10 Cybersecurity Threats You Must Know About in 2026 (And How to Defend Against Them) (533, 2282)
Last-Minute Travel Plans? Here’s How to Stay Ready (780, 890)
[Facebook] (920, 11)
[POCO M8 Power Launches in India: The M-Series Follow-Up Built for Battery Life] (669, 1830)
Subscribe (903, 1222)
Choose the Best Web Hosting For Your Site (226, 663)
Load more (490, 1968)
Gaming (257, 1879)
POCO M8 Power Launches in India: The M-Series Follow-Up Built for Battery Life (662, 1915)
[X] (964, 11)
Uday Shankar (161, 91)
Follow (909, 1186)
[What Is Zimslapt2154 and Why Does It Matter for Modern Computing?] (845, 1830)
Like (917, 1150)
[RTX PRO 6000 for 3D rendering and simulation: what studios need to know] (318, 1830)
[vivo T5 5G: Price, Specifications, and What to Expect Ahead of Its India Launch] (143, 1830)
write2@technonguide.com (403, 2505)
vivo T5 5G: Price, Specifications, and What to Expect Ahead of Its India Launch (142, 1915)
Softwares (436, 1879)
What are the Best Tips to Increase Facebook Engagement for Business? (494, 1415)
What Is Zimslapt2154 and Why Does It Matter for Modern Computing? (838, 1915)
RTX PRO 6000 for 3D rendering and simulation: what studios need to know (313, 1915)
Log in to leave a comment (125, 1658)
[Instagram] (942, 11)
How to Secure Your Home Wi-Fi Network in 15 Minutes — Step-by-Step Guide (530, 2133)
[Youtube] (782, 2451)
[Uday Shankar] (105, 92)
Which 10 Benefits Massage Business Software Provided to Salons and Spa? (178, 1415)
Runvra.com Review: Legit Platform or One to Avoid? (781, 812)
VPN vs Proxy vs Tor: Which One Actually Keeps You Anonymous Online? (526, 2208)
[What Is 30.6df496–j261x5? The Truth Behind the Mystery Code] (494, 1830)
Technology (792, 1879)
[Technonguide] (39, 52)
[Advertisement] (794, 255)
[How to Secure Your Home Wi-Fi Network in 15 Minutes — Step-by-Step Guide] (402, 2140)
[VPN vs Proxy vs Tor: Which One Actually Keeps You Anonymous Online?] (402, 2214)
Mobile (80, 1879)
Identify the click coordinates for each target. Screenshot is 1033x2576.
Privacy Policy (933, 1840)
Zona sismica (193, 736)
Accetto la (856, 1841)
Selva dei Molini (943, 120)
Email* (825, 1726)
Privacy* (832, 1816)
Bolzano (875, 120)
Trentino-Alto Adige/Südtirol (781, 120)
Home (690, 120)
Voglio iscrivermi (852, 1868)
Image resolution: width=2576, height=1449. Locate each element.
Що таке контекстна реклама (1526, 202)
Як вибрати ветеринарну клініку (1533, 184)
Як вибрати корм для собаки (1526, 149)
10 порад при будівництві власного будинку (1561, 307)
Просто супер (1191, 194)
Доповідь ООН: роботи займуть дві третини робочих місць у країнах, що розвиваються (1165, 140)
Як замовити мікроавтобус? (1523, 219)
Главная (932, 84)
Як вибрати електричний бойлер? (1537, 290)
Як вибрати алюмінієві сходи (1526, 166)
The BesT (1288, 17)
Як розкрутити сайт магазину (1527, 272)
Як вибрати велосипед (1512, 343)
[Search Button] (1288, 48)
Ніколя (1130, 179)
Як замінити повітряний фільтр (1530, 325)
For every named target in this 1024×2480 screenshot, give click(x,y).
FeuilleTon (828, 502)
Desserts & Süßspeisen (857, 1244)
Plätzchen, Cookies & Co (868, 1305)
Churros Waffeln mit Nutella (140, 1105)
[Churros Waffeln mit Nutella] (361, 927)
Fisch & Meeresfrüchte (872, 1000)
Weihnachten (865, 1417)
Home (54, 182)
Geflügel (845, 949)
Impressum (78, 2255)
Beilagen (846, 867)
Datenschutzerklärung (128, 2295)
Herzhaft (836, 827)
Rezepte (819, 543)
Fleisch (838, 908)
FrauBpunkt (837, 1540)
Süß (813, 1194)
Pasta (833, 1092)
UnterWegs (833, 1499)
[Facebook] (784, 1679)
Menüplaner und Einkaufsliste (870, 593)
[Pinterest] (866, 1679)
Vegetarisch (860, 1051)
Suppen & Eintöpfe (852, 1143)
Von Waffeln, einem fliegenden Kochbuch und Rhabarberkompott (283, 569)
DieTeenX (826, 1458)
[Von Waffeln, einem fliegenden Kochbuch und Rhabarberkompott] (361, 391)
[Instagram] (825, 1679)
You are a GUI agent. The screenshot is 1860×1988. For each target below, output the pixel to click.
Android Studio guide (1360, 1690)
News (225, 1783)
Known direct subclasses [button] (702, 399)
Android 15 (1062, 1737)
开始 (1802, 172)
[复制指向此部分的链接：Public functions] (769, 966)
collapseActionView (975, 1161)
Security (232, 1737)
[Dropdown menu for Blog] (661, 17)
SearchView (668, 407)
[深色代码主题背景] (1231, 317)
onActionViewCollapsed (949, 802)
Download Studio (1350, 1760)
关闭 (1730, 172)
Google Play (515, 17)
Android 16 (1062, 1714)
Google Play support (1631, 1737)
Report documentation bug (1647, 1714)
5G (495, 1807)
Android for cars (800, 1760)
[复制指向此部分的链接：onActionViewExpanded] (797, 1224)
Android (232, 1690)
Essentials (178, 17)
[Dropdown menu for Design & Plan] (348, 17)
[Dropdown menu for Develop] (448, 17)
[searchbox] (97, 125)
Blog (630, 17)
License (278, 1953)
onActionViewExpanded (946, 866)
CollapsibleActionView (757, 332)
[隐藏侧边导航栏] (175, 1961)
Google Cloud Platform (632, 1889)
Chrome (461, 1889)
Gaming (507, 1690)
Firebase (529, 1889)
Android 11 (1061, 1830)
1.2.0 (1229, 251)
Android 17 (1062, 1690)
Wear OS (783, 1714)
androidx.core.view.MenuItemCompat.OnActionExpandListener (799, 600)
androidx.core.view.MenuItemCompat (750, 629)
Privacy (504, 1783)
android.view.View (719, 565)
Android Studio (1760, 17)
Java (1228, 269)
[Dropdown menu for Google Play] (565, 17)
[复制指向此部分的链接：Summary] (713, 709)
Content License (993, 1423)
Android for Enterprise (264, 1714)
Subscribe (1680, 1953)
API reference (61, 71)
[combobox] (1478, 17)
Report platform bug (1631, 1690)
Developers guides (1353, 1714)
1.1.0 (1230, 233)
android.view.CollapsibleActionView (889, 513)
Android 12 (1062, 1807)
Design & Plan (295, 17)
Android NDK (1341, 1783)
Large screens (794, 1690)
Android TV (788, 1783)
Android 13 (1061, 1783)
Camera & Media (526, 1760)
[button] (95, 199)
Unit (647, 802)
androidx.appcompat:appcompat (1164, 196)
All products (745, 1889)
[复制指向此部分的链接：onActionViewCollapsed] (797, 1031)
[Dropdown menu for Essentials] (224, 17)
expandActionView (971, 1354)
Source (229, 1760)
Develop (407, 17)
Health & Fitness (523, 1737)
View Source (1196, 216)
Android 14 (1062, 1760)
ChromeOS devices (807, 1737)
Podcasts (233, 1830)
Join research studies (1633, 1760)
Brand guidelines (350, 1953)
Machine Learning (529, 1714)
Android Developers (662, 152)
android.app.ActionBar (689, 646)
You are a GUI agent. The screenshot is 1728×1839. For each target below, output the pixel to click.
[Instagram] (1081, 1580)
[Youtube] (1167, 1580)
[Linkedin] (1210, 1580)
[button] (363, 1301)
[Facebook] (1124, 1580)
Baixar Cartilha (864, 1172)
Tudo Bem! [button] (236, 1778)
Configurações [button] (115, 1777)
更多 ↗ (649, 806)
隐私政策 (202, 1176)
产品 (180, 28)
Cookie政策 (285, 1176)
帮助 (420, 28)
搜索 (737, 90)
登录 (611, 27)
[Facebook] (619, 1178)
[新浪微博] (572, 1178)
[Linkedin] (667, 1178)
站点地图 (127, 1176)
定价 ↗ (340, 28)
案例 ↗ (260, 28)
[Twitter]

### What to produce
Retype exactly the lines of the data above that fall between the line with "[X] (964, 11)" and the line with "[vivo T5 5G: Price, Specifications, and", inclusive, and add nothing.

### Task solution
[X] (964, 11)
Uday Shankar (161, 91)
Follow (909, 1186)
[What Is Zimslapt2154 and Why Does It Matter for Modern Computing?] (845, 1830)
Like (917, 1150)
[RTX PRO 6000 for 3D rendering and simulation: what studios need to know] (318, 1830)
[vivo T5 5G: Price, Specifications, and What to Expect Ahead of Its India Launch] (143, 1830)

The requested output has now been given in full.